Based on the final polls, Bersani still has a comfortable lead, even after adjusting for the 3% average polling error. Bersani should take the lower house with a relative majority, and because of the system employed, which is similar to the UK’s first past the post system, Bersani will have 55% of the seats in the lower house, even if he wins the popular vote by just one vote.
Will it be as clear-cut an outcome in the upper house?
The uncertainty over the elections really only arises over the upper house (senate), where majorities at a regional level matter more than nationwide. However, as the upper house has approximately the same amount of power as the lower house, an effective government needs to control both. As the Northern League (Lega Nord) has recently joined forces with Berlusconi, an overall majority for Bersani now looks less likely.
The key swing states and relevant region are Lombardy, Campania, Sicily and Veneto. The centre-left is very likely to lose Veneto, while polling for Campania and Lombardy is very close (within the margin of error). Sicily is more secure for Bersani. If the centre-left lose two, or worse, three of these four key states (including Veneto), then they are unlikely to secure an overall majority to take the senate. In this instance, Bersani would seek to form a coalition with other parties, with Monti likely to be the first candidate to approach. If the votes secured by Bersani and Monti are enough to secure an overall majority (note that there is no uplift in the same way as the lower house) then they will have secured a working government in both houses. In our view, this is the most likely outcome, although another smaller party may be needed to secure the overall majority.
If, however, Berlusconi wins a larger share of the votes and Bersani and Monti fail to build a coalition with a majority (in other words there is a stalemate), then the President of the Republic (Giorgio Napolitano) would have to decide whether another election should be held, or whether a technical government be installed. The latter would only be in place to allow for laws to be passed that are voted through in the lower house.

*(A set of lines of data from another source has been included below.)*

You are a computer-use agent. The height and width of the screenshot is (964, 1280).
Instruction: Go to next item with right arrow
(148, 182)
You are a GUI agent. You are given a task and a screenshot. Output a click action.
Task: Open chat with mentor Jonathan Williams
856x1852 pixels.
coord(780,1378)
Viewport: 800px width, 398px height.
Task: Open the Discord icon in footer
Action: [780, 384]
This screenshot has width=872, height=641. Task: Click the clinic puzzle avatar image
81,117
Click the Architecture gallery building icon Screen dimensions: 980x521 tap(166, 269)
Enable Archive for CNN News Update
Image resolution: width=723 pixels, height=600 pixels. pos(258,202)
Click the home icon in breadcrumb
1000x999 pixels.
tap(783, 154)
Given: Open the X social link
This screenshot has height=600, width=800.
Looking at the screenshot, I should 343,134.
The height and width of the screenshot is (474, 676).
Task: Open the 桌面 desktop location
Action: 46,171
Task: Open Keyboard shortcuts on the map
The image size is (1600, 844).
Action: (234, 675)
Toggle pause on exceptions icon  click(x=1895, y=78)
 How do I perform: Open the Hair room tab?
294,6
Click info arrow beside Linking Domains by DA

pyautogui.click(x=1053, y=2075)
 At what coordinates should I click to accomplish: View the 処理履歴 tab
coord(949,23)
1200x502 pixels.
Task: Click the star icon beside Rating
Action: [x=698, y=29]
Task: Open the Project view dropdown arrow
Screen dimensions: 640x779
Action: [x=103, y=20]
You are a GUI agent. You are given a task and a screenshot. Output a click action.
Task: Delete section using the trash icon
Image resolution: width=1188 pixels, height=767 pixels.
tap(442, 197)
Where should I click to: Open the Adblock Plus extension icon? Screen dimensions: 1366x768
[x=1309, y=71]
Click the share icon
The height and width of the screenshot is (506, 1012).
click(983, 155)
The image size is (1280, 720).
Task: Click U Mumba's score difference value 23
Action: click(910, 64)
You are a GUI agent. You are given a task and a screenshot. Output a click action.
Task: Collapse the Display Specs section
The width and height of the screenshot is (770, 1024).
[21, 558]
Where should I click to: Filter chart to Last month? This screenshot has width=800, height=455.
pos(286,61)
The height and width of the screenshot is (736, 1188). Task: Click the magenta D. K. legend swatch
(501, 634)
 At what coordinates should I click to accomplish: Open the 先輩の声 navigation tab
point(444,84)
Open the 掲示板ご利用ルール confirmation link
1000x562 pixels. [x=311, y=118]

There is a chance that Berlusconi wins an overall majority in the upper house, although that chance is very slim. In that case, he may not be Prime Minister given his agreement with the Northern League, but would still be a very influential minister. In this scenario, Italy may backtrack on some austerity and structural reforms, but ultimately, the pressure from markets, the European community and the European Central Bank would force even Berlusconi’s party to undertake the necessary measures.